Monthly Archives: October 2013
I’d always wanted to “lose a little weight”: drop a size, get rid of my cankles, say I was at 64kg (141 pounds) instead of 66kg (145 pounds). Whatever that meant. But I couldn’t. I gymmed, ran, counted calories. But the weight never really moved much.
Then I found myself on a stressful, extended work trip, where meal sizes were restricted and I had nothing else to do but exercise every day. Over a six month period I progressively dropped two dress sizes, got rid of my cankles and could say I weighed 58kg (128 pounds). Whatever that meant. I had no ass, boobs or cellulite, and had achieved what I had thought was impossible. No matter that I looked border-line anorexic; if nothing else this was interesting.
Back home, I threw myself enthusiastically into my new-found CrossFit scene and ate quite Paleo; my weight remained stable. I was small. People commented, though: Mum said I was “too thin” while male mates noted my lack of curves. I still thought it was interesting and was pleased with my “achievements.”
Then I tried a 30-day Paleo challenge. What little grains and sugar I had in my diet were cut. The big test was getting rid of alcohol, but 100% Paleo gave me something else to obsess over rather than a recent break up. I dropped more weight and had to add meat to my breakfast to avoid getting even skinnier. I was proud of how I was able to manipulate my body, surprised that something that had always seemed impossible suddenly wasn’t.
And then it was Christmas, holiday time. I decided to quit my job and travel, and found myself totally out of my exercise and diet routines. I partied, went out for dinner with friends, stayed at friends’ houses and had easy access to all kinds of food. I was active but CrossFit sessions were infrequent.
I imagined the weight creeping on even before it had. I was consuming “prohibited” foods and felt guilty. I felt I’d lost control. I lost that pride I had so recently found.
A five month tour around Europe didn’t help. Tapas and beer in Spain; sweet, syrupy pastries in Morocco; sausages wrapped in pancakes, crisp bread and tubed caviar (seriously!) in Norway; cheese in Holland; sausages and mash in Germany; beer in Poland; sweet bread, meat and cream in the Czech Republic. If I hadn’t consumed it, I would have missed out on a massive cultural experience, but every day I thought about what I was eating and how much weight I was putting on.
The food was different, delicious and I couldn’t miss out on it. But my mind was driving me crazy; I was losing control. To stay sane I had to make a decision: since my travel was temporary and had an end date, I could be as healthy as possible on the road… but this wasn’t my time to be super trim or super fit. I would be home soon and surely back in an eating (not diet) and exercise routine which would have me back “in shape” in no time. I had to enjoy this while it lasted.
And then I got thinking about people I’d met on my journey and the attitudes they had towards their bodies:
- A girl in Spain whose goal was to lose enough weight to have “that little gap at the top of (her) thighs.”

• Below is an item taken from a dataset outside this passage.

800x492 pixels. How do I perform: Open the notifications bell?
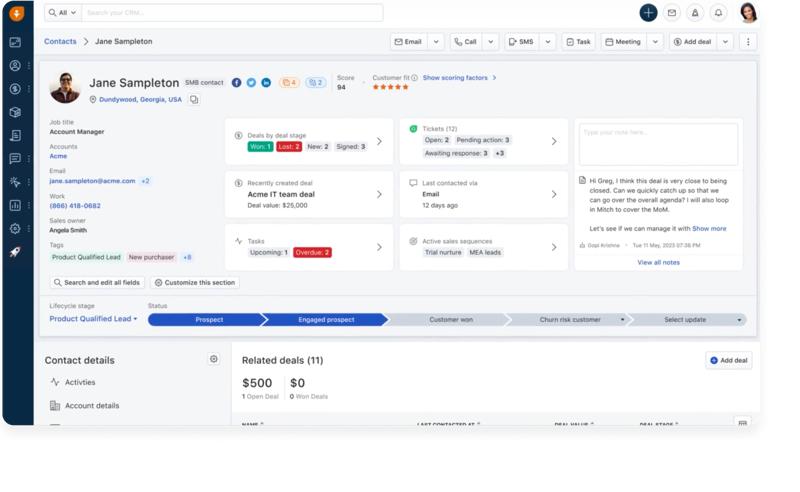[718, 13]
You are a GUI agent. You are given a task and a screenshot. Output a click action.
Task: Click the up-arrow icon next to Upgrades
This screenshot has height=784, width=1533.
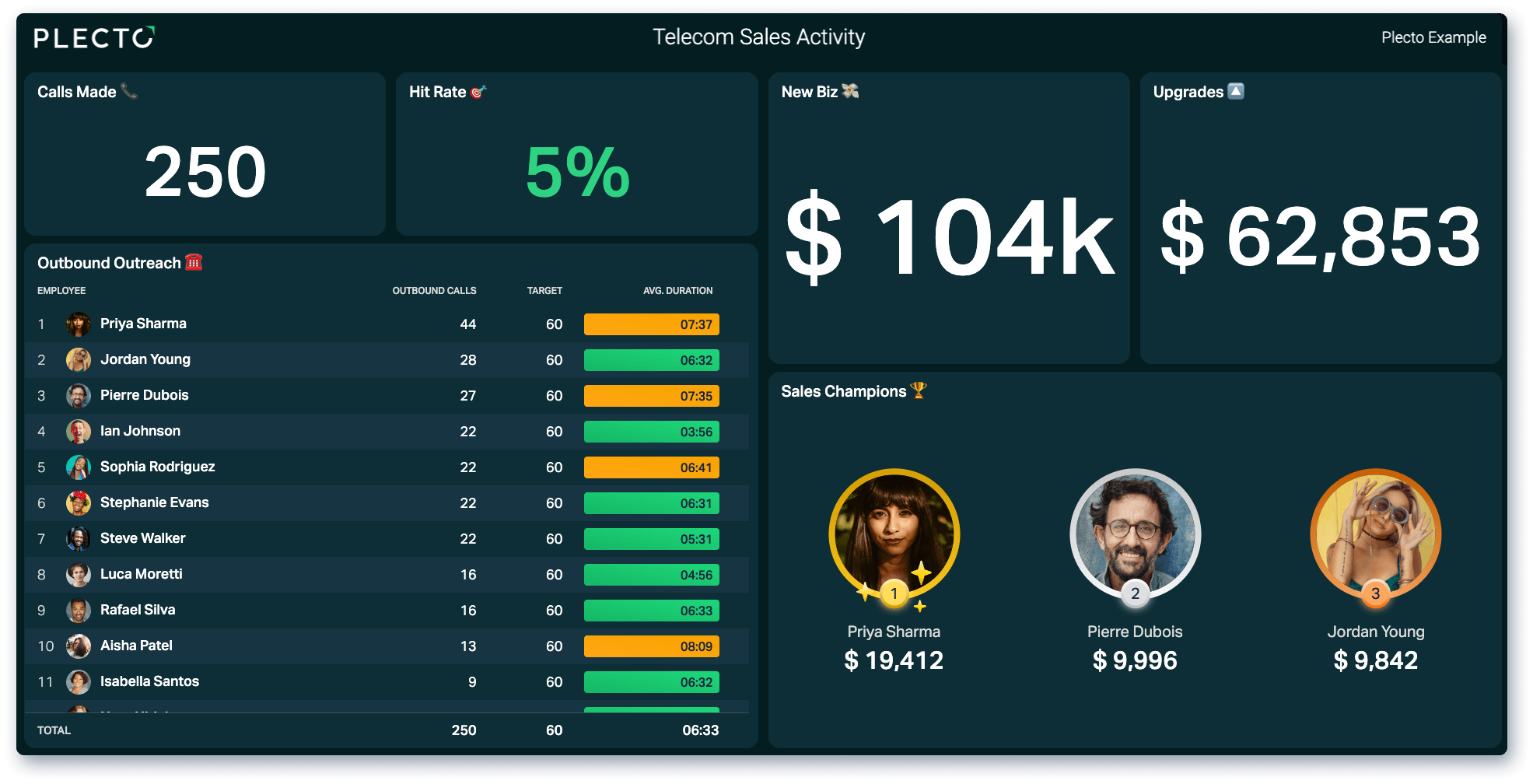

- Another who complained about being bloated after every meal and restricted calories as a result. She was already so thin she severely lacked strength in her arms but wanted to keep going.
- A Polish girl who had (probably) been affected by the Spanish mentality and restricted her calories where possible, wanting to lose weight but without working out.
- Both a girl and a guy in Italy who patted their tummies and said they needed to lose a bump, despite both being quite slim.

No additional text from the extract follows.